__What to work on__
Find the line that contains "Where should I" in the records below, then repeat exactly that line and each one after it, leaving pictures out.

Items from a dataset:
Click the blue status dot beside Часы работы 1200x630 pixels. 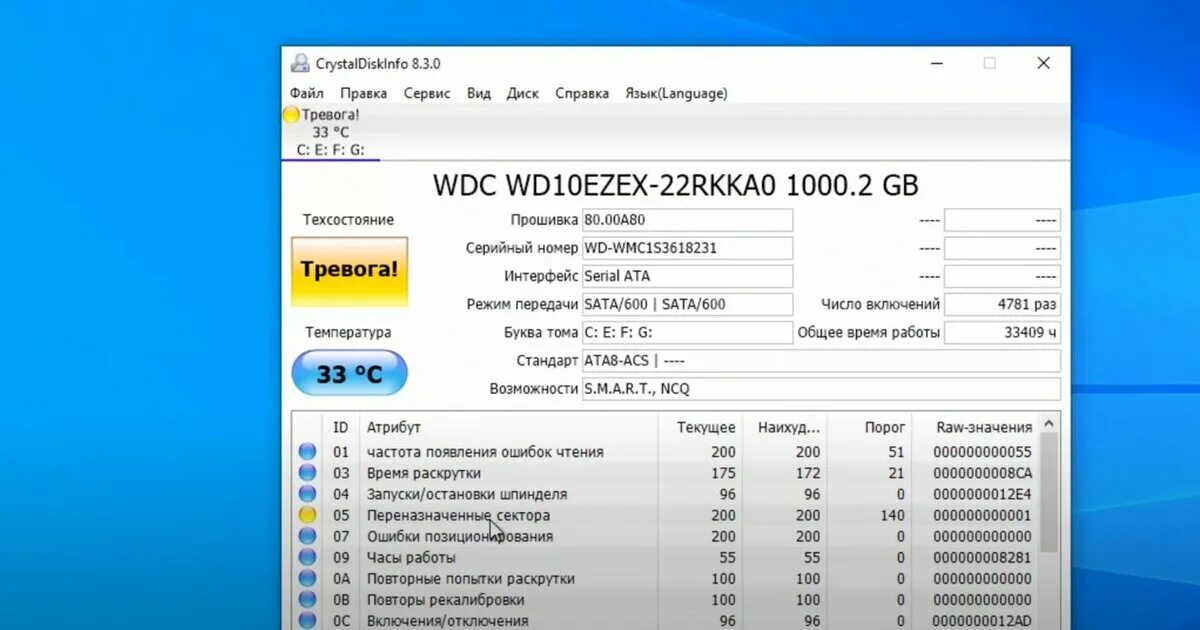click(309, 557)
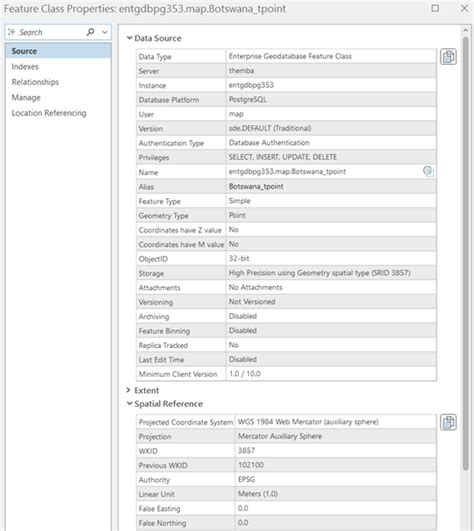
Task: Close the Feature Class Properties dialog
Action: pos(465,8)
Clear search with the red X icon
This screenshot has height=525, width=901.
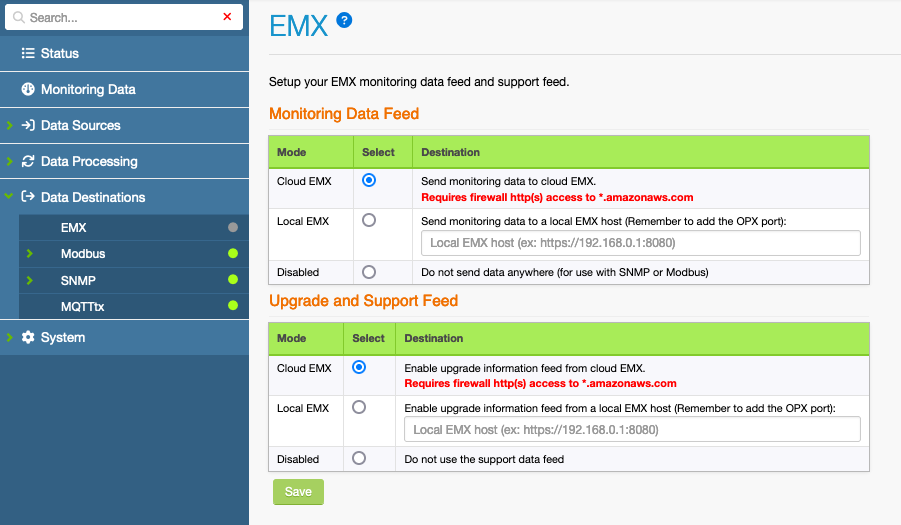point(227,17)
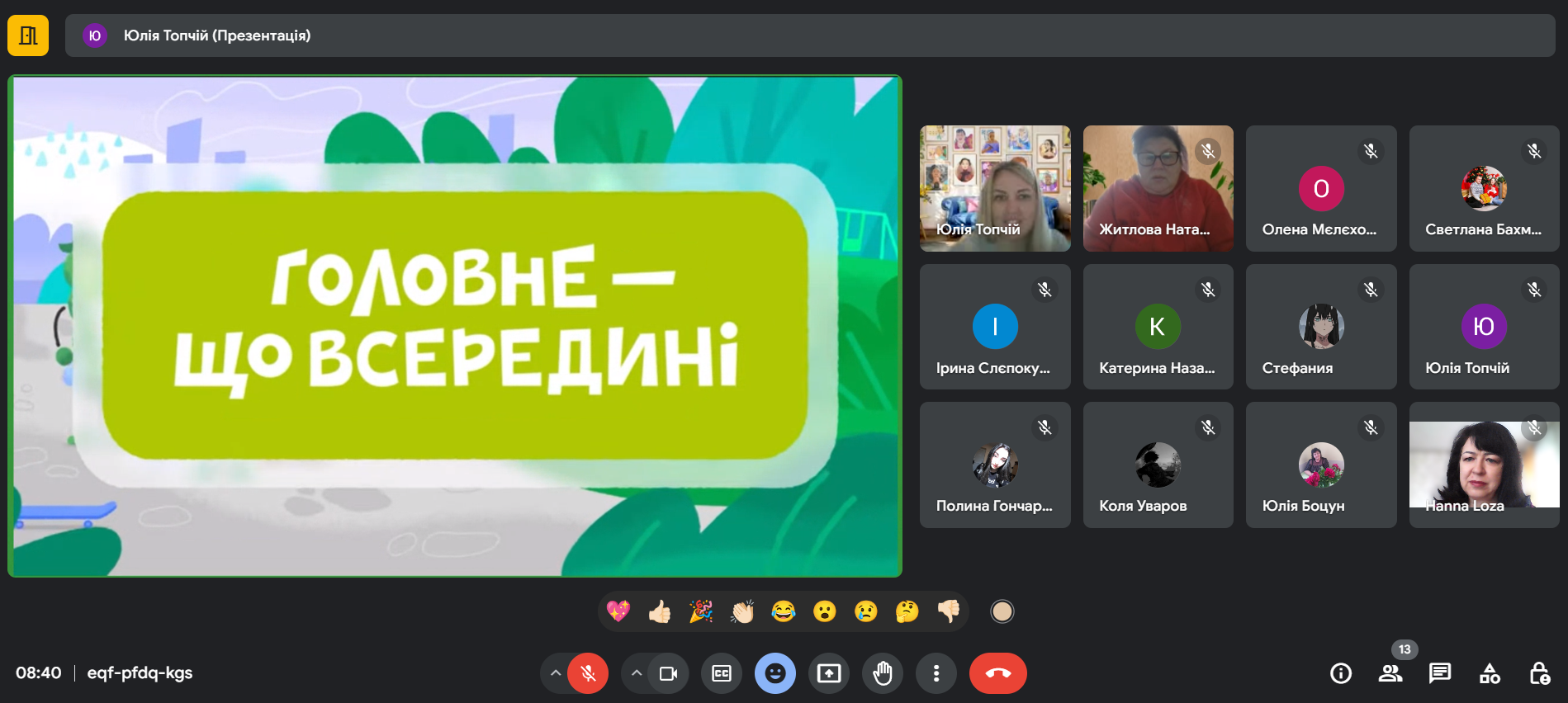Choose reaction skin tone swatch
Image resolution: width=1568 pixels, height=703 pixels.
[x=1002, y=611]
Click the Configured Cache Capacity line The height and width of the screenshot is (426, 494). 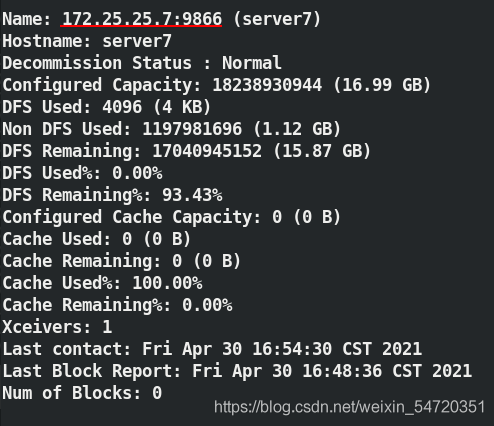tap(171, 217)
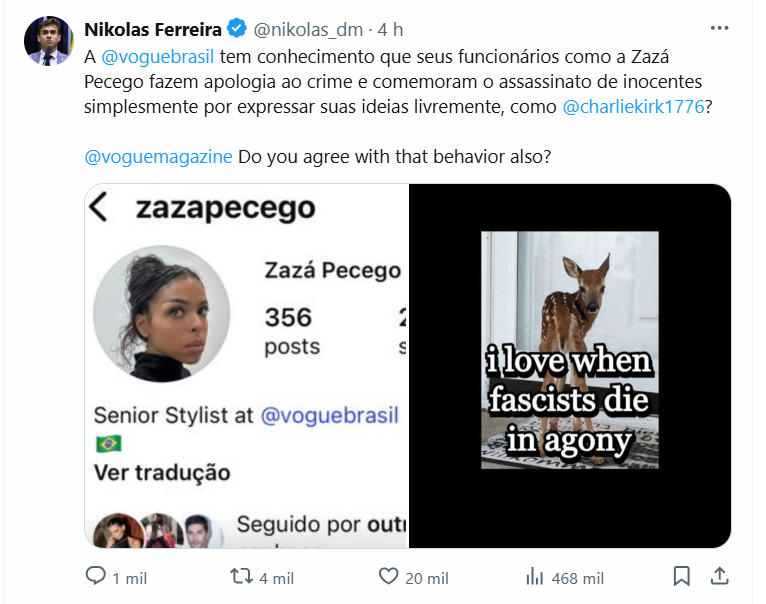This screenshot has width=766, height=604.
Task: Click the back chevron beside zazapecego
Action: click(99, 207)
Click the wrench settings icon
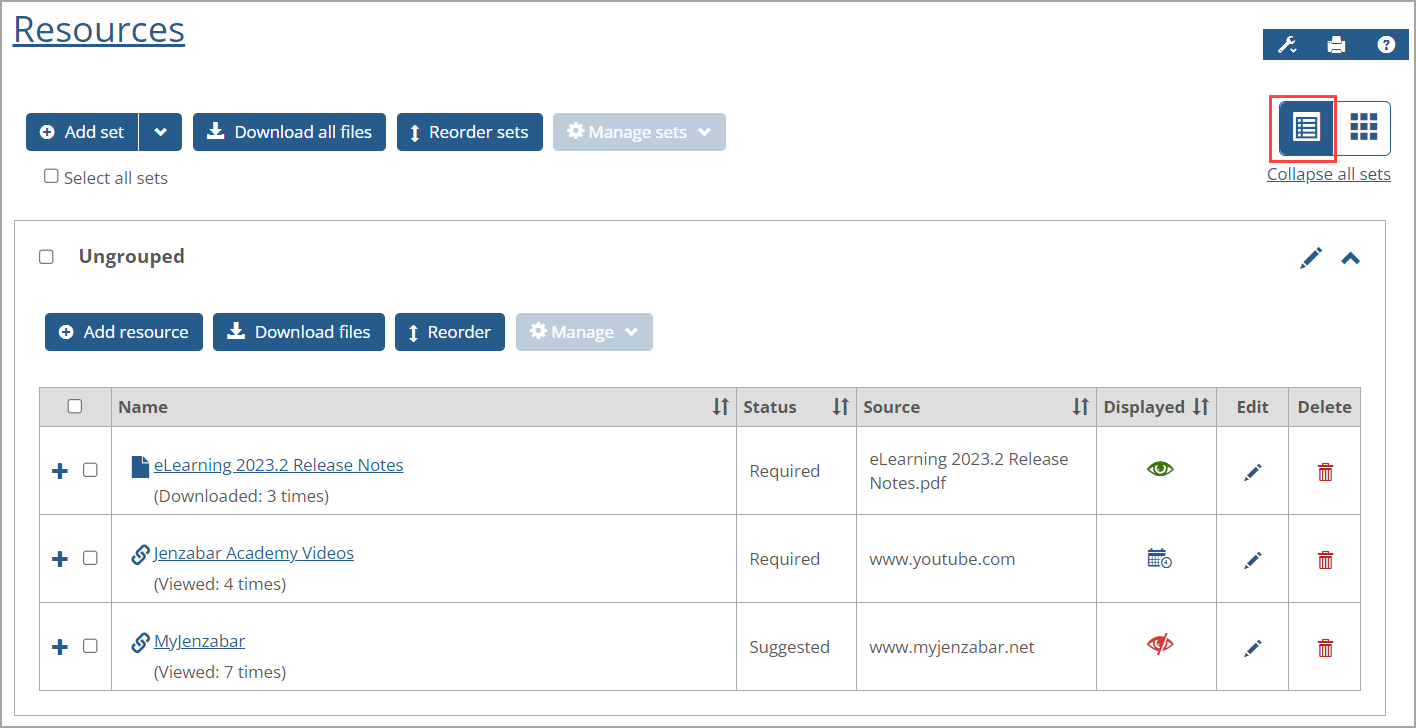 (x=1288, y=45)
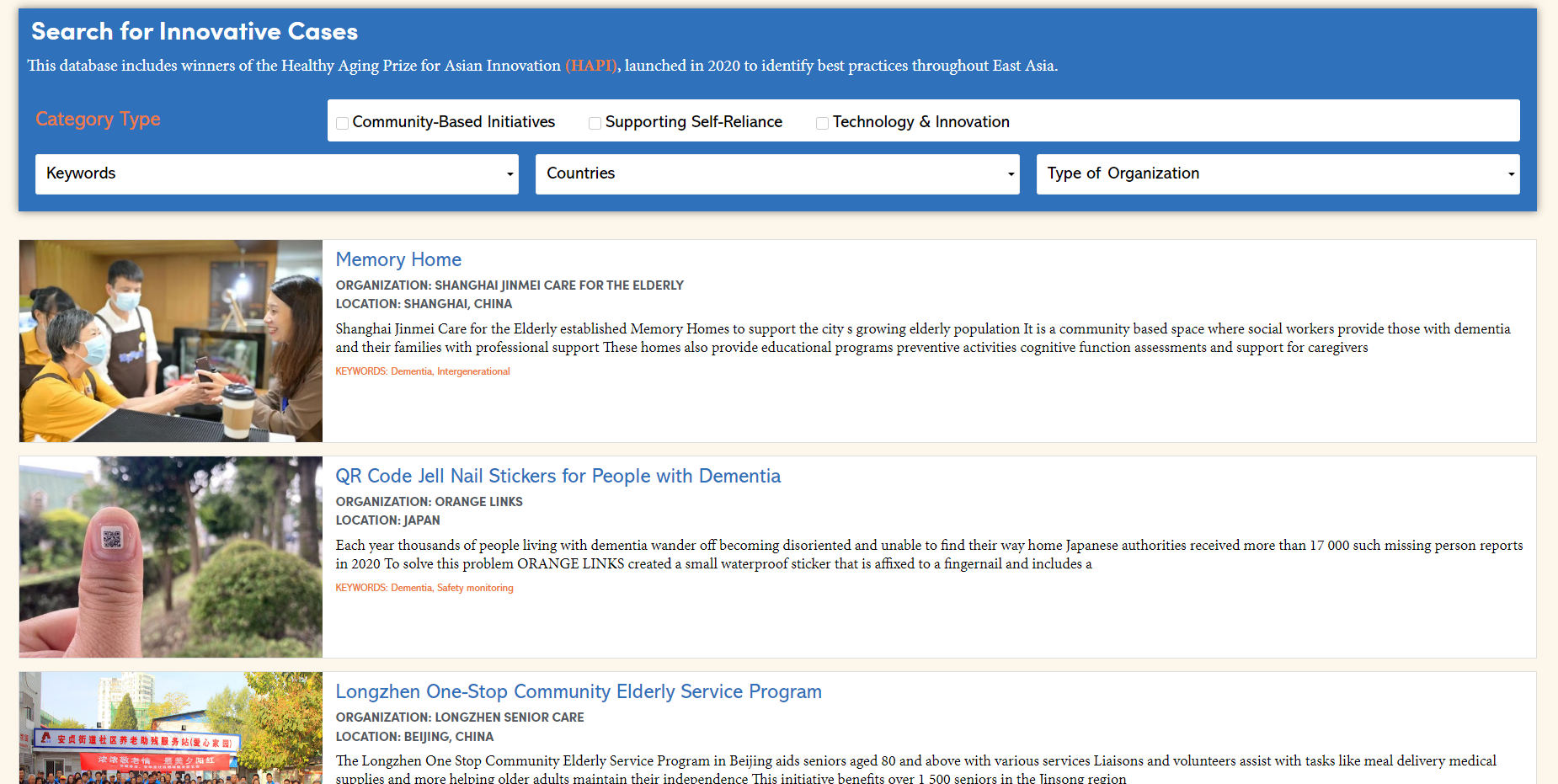This screenshot has height=784, width=1558.
Task: Click the Search for Innovative Cases heading
Action: 195,32
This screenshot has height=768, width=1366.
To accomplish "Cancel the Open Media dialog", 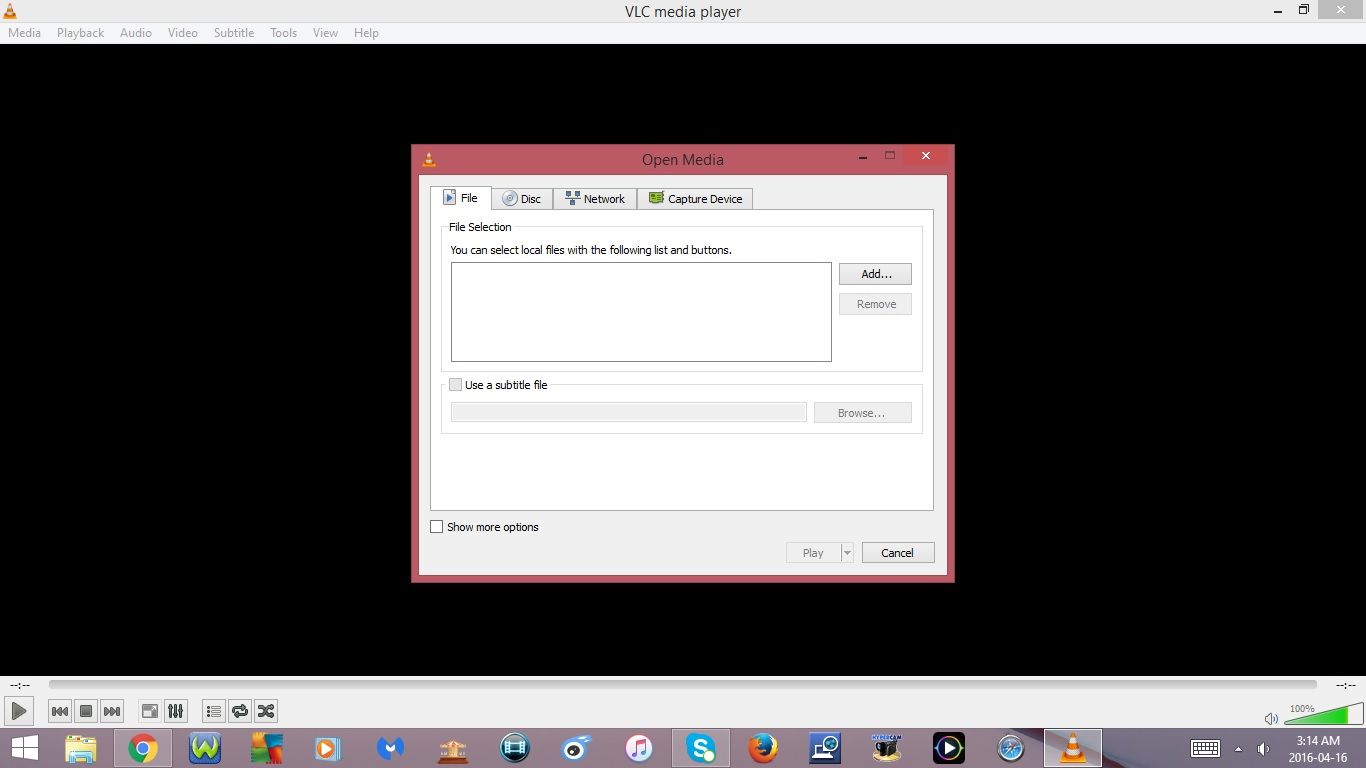I will (897, 552).
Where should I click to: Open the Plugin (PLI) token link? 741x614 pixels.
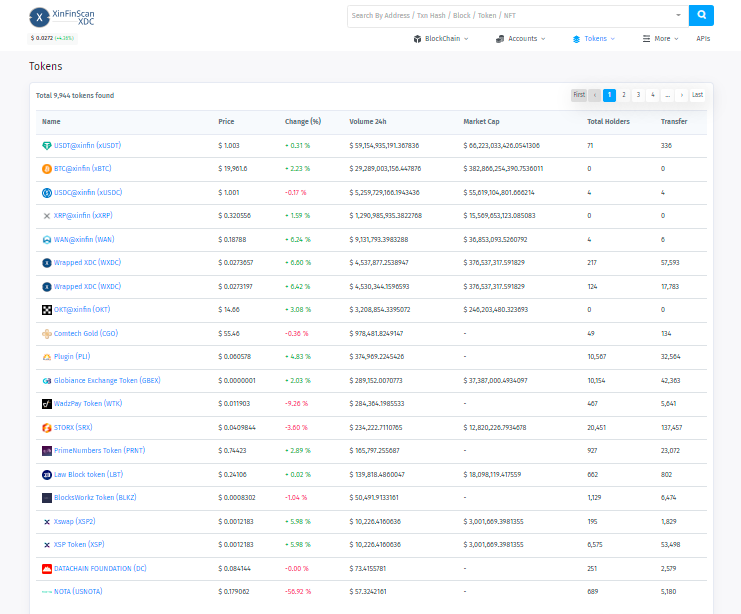(71, 357)
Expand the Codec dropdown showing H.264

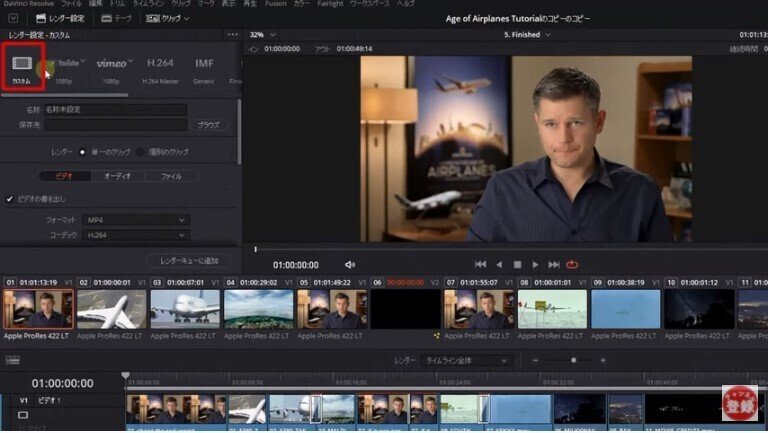click(136, 234)
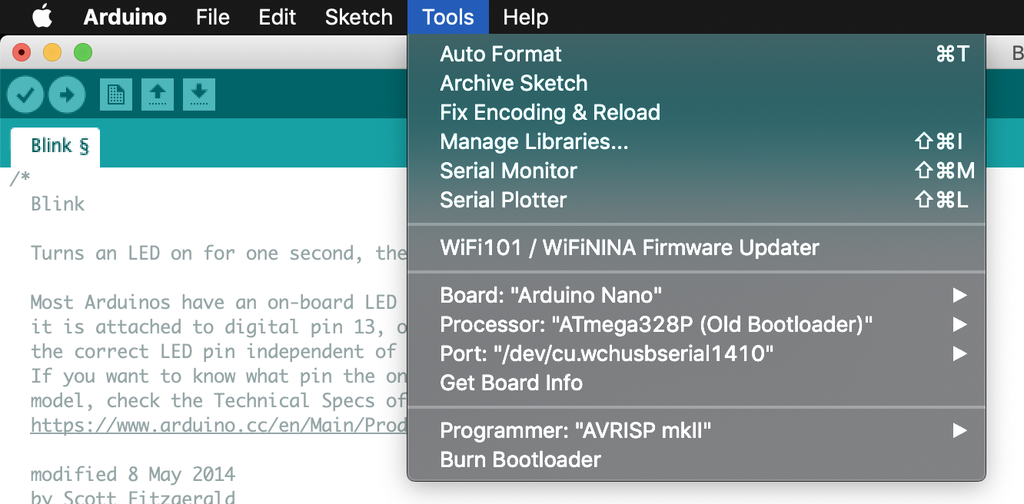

__Your solution__
Where should I click to: Open the Plugin (PLI) token link? 741x614 pixels.
(71, 357)
Expand the Codec dropdown showing H.264

click(136, 234)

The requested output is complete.